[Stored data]
[Start of Attachment]

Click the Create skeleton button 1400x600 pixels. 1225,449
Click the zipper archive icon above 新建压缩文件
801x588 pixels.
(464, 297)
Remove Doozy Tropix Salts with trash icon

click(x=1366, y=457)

[End of Attachment]

Each entry above is to be written out exactly.

ANSWER SECTION:
Click the Create skeleton button 1400x600 pixels. 1225,449
Click the zipper archive icon above 新建压缩文件
801x588 pixels.
(464, 297)
Remove Doozy Tropix Salts with trash icon

click(x=1366, y=457)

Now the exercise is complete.